Es läßt sich noch nicht überschauen, wie Polen bei dem Treffen in Nizza den Rang Spaniens mit 28 Stimmen im EU-Rat ergatterte. Sicher scheint nur, daß Außenminister Fischer, Liebling der Madeleine Albright, in Nizza in gewundener Diplomatensprache klarstellte: "Es wird keinen Vertrag zu Lasten Dritter geben." Man darf daher davon ausgehen, daß bei dem vorangegangenen Schröder-Besuch in Warschau nicht nur diese Rangfragen behandelt worden sind, sondern auch der dieser Tage veröffentlichte Vorschlag, Polen in die Stiftung Preußischer Kulturbesitz aufzunehmen, seine Ermunterung und Ausführung erfahren hat.

○ ○ ○ ○

• AUFGABEN:
A – Wie viele Stimmen im EU-Rat hat Polen laut dem Text über Polen in Nizza erlangt?
B – Bitte schreiben Sie den Text über Polen in Nizza im Anschluss an seinen letzten Satz weiter.
Die Daten sind eigenständiges Material und gehören nicht zum Text über Polen in Nizza.

• EXTRAHIERTE DATEN:

○ ○ ○ ○

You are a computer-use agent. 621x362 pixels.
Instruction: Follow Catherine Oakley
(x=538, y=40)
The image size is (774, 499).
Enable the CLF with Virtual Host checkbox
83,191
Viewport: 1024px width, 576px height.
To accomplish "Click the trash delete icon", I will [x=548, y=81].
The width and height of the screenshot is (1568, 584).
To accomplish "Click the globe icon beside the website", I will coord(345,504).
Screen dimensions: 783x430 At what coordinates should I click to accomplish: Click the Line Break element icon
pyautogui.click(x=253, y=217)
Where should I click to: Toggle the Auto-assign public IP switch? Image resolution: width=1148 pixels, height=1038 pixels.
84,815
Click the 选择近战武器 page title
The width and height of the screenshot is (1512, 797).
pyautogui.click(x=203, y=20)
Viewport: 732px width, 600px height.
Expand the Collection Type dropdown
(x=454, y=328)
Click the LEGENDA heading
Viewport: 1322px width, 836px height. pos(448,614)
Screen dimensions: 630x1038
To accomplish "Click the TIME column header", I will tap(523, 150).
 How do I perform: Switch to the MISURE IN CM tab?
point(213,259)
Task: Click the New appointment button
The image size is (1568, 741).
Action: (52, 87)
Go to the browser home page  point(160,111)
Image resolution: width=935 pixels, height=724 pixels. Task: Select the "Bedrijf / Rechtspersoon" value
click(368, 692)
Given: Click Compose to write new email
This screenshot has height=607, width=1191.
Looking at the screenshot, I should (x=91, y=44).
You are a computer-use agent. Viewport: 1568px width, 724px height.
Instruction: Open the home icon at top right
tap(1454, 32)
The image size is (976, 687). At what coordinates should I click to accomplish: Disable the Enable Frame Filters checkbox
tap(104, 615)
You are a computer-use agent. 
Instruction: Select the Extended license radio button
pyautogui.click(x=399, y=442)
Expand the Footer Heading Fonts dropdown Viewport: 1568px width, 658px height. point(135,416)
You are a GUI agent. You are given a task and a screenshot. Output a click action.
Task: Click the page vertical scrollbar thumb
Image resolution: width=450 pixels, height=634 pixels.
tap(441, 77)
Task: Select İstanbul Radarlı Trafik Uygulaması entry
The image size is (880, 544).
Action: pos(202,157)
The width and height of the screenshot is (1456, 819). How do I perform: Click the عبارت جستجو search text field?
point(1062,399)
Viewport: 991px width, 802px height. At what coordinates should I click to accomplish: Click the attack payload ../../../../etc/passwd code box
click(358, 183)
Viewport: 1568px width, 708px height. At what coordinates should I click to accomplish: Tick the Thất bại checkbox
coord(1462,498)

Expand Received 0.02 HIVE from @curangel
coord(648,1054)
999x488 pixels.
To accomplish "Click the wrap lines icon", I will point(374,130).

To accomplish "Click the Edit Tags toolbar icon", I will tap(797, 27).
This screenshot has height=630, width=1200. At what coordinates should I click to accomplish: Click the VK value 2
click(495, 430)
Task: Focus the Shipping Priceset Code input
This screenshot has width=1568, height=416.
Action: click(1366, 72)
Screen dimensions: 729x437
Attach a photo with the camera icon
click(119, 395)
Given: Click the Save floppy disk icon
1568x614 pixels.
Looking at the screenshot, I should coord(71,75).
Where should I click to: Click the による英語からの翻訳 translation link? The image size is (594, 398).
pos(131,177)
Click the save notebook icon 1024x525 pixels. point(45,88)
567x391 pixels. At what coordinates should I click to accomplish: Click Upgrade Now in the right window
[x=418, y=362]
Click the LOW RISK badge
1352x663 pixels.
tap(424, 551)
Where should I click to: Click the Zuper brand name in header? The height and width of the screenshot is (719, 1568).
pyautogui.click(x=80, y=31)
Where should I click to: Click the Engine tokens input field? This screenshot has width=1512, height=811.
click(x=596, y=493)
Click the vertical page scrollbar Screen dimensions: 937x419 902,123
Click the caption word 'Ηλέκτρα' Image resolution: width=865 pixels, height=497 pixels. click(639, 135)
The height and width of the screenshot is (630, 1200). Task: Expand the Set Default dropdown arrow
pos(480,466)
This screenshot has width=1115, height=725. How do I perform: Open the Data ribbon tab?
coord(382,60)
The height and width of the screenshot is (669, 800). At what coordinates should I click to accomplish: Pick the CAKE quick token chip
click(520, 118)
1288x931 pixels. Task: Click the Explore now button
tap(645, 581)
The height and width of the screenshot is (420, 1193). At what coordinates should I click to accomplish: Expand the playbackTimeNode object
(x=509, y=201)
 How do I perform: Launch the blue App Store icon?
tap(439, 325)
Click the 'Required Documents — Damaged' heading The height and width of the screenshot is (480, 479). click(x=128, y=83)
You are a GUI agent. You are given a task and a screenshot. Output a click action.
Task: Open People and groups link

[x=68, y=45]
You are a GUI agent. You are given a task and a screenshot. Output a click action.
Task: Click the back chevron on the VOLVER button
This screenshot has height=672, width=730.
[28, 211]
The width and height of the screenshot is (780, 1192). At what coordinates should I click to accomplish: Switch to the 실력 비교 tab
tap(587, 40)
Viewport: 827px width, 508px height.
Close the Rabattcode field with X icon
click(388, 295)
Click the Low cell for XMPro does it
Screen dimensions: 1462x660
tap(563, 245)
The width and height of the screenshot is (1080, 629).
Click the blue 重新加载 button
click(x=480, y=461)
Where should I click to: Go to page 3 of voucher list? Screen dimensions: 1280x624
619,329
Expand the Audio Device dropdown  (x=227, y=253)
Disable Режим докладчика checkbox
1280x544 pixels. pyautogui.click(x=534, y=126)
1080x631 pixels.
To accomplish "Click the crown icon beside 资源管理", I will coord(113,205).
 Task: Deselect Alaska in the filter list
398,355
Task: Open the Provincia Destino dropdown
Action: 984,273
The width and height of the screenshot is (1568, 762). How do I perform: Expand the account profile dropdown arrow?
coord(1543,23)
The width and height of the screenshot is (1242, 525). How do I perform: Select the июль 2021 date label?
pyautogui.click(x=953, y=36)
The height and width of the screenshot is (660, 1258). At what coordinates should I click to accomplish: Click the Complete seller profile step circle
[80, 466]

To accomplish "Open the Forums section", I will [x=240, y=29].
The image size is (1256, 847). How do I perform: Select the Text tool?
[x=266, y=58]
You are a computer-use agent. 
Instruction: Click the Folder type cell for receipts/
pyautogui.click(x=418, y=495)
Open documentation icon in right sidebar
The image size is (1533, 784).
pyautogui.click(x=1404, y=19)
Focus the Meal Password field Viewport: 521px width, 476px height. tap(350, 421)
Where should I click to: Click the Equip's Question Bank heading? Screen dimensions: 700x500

○ ○ ○ ○

• LÖSUNGEN:
A – 28 Stimmen, womit Polen den Rang Spaniens erhielt.

B –
Nun wäre zunächst nichts dagegen einzuwenden, Länder, die sich seit dem Waffenstillstand von 1945 auf dem Gebiet Preußens ausgebreitet haben, in diverse Gremien aufzunehmen. Es kommt doch letztlich nur darauf an, welche Ziele mit solchen Organisationsgründungen verfolgt werden. Wenn die für die Aufnahme Polens in die Stiftung plädierende "Kopernikus-Gruppe" unter Federführung von Dieter Bingen, Darmstadt, und Kazimierz Wóycicki, Stettin, das deutsch-polnische Vertragswerk zur Lösung der kriegsbedingt verlagerten Kulturgüter als mangelhaft rügt, dann muß der Vertrag überprüft werden. Maßstäbe können nur völkerrechtliche Prinzipien sein, wie sie in der Haager Landkriegsordnung von 1907, dem Londoner Abkommen von 1945, der IV. Genfer Konvention von 1949 u. a. ausgeführt wurden.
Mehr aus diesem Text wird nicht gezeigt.